Task description:
Show each line from the listing that includes the word "setting".

Data listing:
════════════════

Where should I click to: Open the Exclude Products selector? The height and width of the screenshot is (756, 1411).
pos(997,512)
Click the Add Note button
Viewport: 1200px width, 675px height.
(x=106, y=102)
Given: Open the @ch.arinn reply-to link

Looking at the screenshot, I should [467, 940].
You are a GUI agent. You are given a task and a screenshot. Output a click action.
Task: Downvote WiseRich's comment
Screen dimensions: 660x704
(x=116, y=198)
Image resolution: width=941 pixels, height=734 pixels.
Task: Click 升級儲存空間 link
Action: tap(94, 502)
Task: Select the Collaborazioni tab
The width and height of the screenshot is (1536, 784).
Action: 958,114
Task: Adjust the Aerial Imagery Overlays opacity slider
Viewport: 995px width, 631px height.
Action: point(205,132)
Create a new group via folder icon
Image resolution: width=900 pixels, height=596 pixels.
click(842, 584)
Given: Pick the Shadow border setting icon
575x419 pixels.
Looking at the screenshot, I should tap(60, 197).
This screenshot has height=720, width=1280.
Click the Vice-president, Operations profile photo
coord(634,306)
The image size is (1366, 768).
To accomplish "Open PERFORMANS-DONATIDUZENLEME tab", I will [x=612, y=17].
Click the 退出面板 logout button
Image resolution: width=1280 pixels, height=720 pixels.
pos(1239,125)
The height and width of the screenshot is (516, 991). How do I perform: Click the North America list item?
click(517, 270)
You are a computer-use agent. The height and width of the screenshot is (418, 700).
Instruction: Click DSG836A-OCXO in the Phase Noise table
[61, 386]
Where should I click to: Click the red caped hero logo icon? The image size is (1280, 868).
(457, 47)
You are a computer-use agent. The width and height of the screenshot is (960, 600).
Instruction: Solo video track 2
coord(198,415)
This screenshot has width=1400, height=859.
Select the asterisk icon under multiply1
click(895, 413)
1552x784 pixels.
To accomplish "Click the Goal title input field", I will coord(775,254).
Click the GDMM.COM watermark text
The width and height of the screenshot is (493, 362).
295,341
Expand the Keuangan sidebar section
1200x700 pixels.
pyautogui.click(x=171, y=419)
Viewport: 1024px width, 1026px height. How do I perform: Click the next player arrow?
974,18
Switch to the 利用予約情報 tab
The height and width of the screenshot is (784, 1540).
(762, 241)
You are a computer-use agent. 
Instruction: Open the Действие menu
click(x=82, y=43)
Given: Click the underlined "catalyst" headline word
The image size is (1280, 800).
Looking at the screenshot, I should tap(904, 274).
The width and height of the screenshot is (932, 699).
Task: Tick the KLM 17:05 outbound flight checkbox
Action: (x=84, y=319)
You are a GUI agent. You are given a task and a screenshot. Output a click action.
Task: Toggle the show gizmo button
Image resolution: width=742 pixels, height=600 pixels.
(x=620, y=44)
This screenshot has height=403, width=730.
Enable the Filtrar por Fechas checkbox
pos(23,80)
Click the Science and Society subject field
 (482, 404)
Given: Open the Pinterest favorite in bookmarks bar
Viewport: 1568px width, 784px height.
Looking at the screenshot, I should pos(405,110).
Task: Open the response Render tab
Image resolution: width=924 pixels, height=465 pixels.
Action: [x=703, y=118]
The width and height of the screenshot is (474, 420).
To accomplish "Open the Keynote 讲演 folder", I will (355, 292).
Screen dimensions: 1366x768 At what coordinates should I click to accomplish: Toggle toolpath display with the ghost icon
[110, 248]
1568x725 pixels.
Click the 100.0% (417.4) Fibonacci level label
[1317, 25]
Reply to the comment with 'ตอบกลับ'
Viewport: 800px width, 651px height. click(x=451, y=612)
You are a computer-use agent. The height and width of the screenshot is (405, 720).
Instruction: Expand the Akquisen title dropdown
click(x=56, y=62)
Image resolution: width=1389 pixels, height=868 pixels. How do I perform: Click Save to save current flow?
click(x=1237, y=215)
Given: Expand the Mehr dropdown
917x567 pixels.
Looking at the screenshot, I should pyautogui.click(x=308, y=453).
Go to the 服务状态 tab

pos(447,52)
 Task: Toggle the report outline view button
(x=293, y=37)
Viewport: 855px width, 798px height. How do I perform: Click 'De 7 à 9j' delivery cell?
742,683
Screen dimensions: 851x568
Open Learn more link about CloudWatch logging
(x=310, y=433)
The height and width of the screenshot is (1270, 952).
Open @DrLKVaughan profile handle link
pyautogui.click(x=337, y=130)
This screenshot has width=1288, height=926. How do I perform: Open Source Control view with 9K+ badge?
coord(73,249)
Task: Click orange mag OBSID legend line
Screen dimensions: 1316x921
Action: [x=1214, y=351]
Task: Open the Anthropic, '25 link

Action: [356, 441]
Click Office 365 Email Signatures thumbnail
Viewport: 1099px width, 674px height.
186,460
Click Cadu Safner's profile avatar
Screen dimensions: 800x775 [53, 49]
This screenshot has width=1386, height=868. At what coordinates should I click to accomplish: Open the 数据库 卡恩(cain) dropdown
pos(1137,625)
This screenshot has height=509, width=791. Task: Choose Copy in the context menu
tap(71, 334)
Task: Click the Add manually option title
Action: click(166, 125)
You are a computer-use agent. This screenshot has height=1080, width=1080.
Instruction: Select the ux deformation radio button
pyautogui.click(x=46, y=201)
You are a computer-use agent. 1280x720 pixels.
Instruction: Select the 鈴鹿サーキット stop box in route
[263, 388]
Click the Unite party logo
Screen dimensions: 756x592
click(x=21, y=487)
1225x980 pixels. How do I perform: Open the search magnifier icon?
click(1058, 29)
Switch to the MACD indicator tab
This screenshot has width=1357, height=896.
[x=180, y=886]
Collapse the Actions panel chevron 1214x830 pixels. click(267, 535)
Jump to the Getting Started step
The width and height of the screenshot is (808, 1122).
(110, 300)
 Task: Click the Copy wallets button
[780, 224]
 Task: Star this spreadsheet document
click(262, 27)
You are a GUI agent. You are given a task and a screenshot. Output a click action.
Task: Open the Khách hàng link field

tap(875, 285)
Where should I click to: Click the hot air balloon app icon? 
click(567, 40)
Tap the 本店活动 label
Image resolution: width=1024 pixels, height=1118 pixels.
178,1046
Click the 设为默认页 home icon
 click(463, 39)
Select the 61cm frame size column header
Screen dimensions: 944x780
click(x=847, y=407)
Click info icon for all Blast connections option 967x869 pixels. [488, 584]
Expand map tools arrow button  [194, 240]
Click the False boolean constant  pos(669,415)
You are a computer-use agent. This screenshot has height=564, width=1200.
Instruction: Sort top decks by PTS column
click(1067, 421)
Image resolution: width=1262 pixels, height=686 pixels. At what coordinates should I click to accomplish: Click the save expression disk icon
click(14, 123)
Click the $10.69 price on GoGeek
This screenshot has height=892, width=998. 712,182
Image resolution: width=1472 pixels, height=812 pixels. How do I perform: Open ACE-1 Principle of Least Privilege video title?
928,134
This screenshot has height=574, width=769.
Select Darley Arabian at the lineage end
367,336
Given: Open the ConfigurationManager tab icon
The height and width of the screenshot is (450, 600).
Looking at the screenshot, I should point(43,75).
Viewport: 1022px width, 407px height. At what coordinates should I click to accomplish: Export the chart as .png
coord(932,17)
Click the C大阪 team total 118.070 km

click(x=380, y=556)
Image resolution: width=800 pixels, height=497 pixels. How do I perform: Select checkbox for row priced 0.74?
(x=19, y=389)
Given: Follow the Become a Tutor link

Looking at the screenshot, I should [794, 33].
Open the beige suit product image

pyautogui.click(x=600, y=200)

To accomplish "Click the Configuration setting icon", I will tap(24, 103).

════════════════

Solution to this task:
Given: Pick the Shadow border setting icon
To accomplish "Click the Configuration setting icon", I will tap(24, 103).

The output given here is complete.